Not everyone uses words in the same way, and Jennie Erdal shows the funny and frustrating effects of someone with a different take on what the ‘right word’ is, in ‘Ghosting’ (Canongate, 2004), her extraordinary book about life as a ghost writer.
“Once I used the word humility, as in ‘I felt a deep sense of humility‘ – to explain how Tiger had felt in the presence of a woman he very much admired and who had borne a heavy cross. I was confident he would love humility. But he didn’t.
‘Isn’t it the same like humiliation?’ he asked.
I thought: up to a linguistic point, Lord Cropper. But what I said was:
‘I think humility is the right word in this context. It’s to do with feeling humble in comparison to her strength and courage.’ He wasn’t convinced.
‘Humble…humble,’ he said, trying it out for size, ‘no, it’s not good for me.’
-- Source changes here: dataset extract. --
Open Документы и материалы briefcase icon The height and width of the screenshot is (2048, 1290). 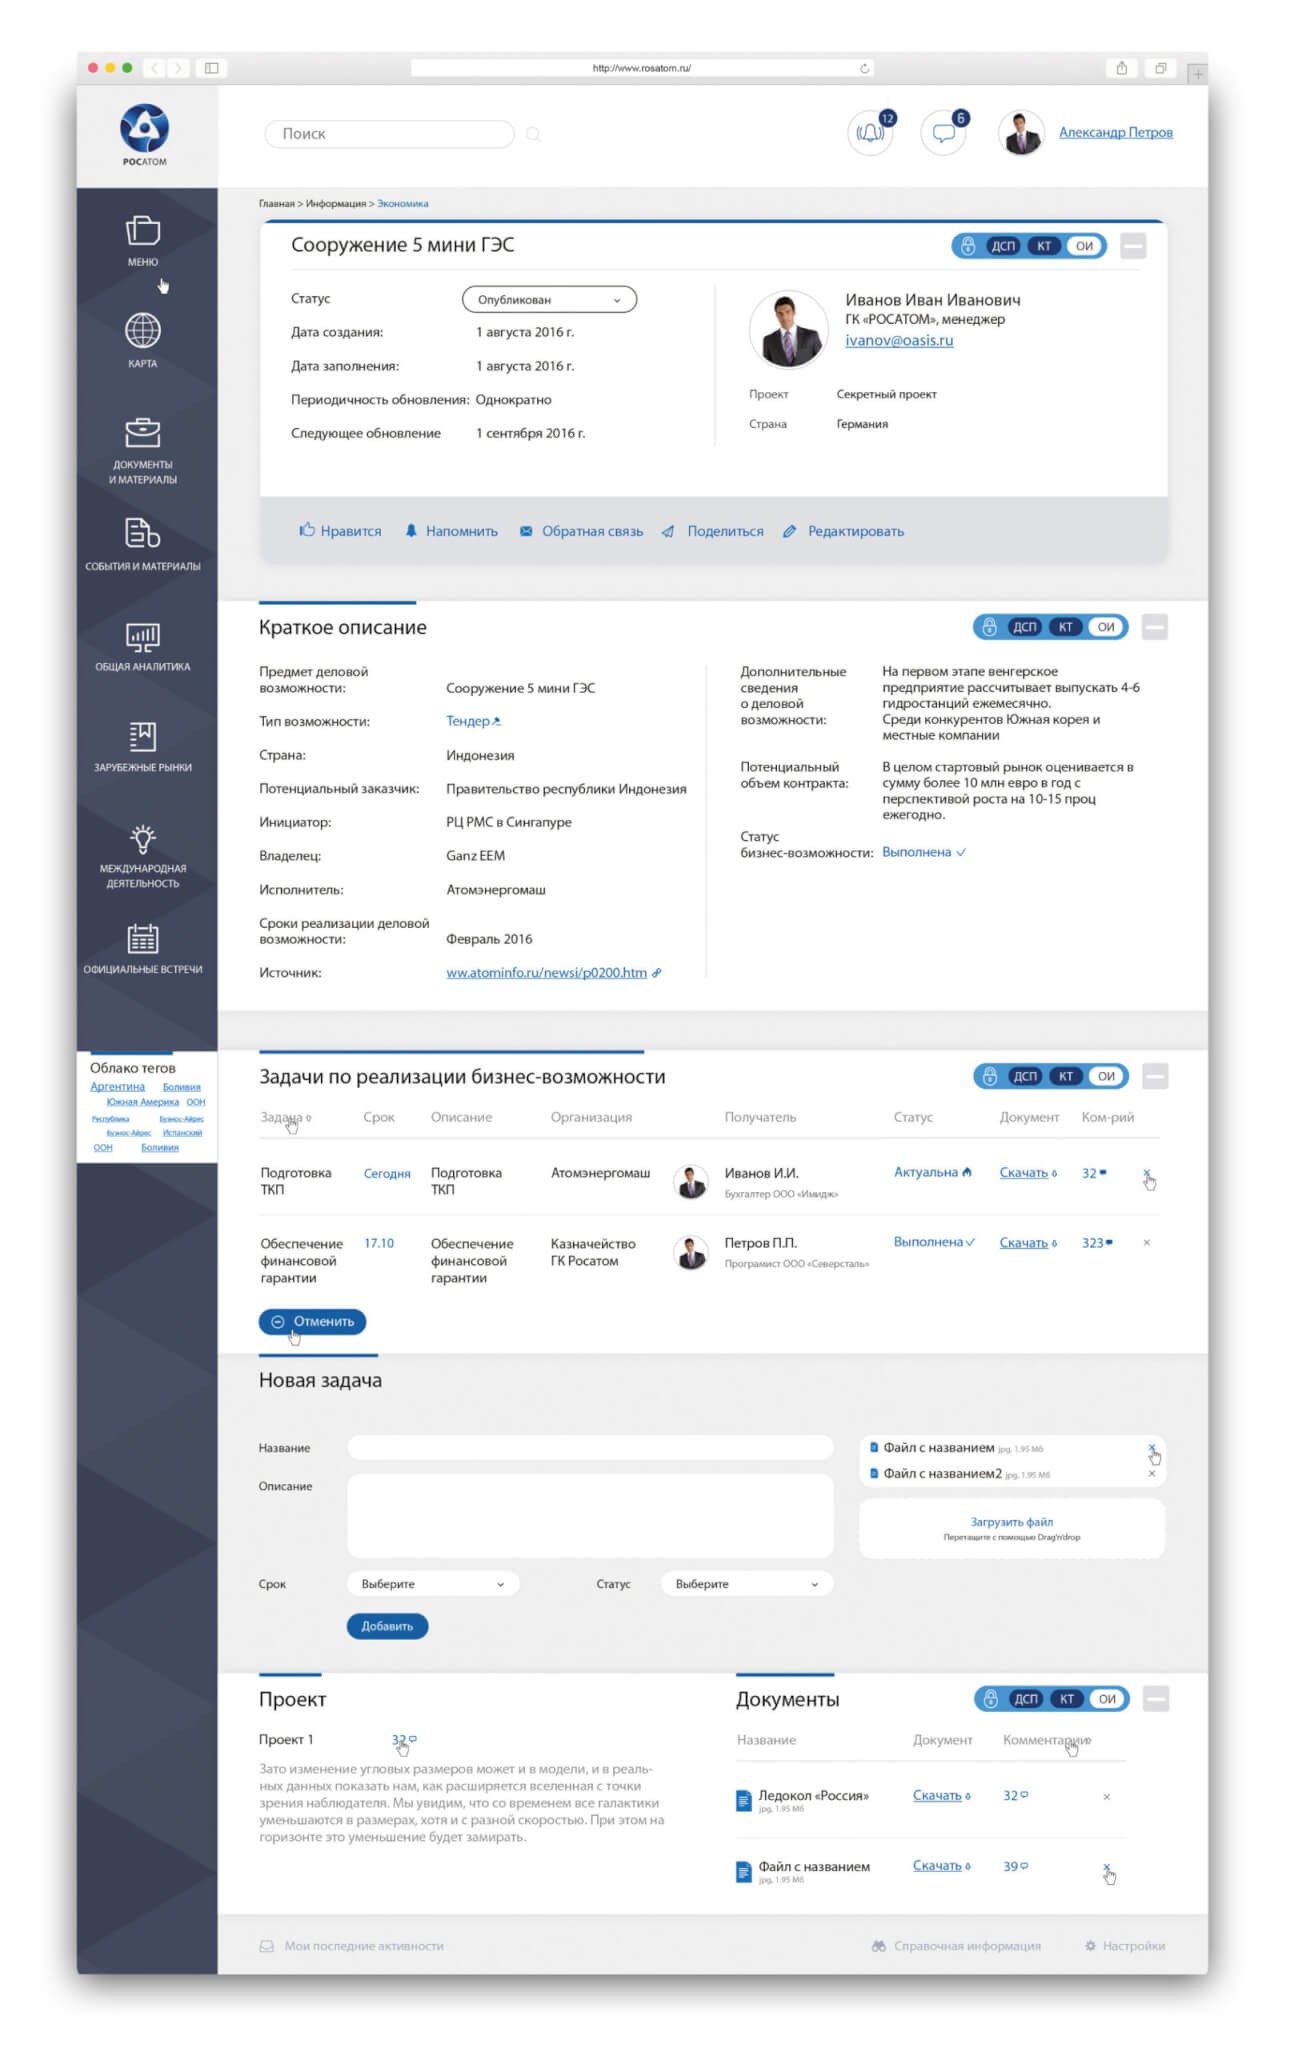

And then, with the thoroughness of a lexicographer, he did an eyes-closed sift and search for the right word. When he found it, he said:
‘I’ve got it! I’ve got it! Foreboding. Listen – “I felt a deep sense of foreboding.” It’s much better. Write it down.’
This is Lewis Carroll territory, I thought.”
Reading ‘Ghosting’ was partly what inspired me to set up this blog: it spurred my interest in the particularities and peculiarities of people’s spoken and written language. Of course, the blog is a living thing and will evolve over time, but it will always, I hope, reflect on the world of words. Be great to have your thoughts and contributions.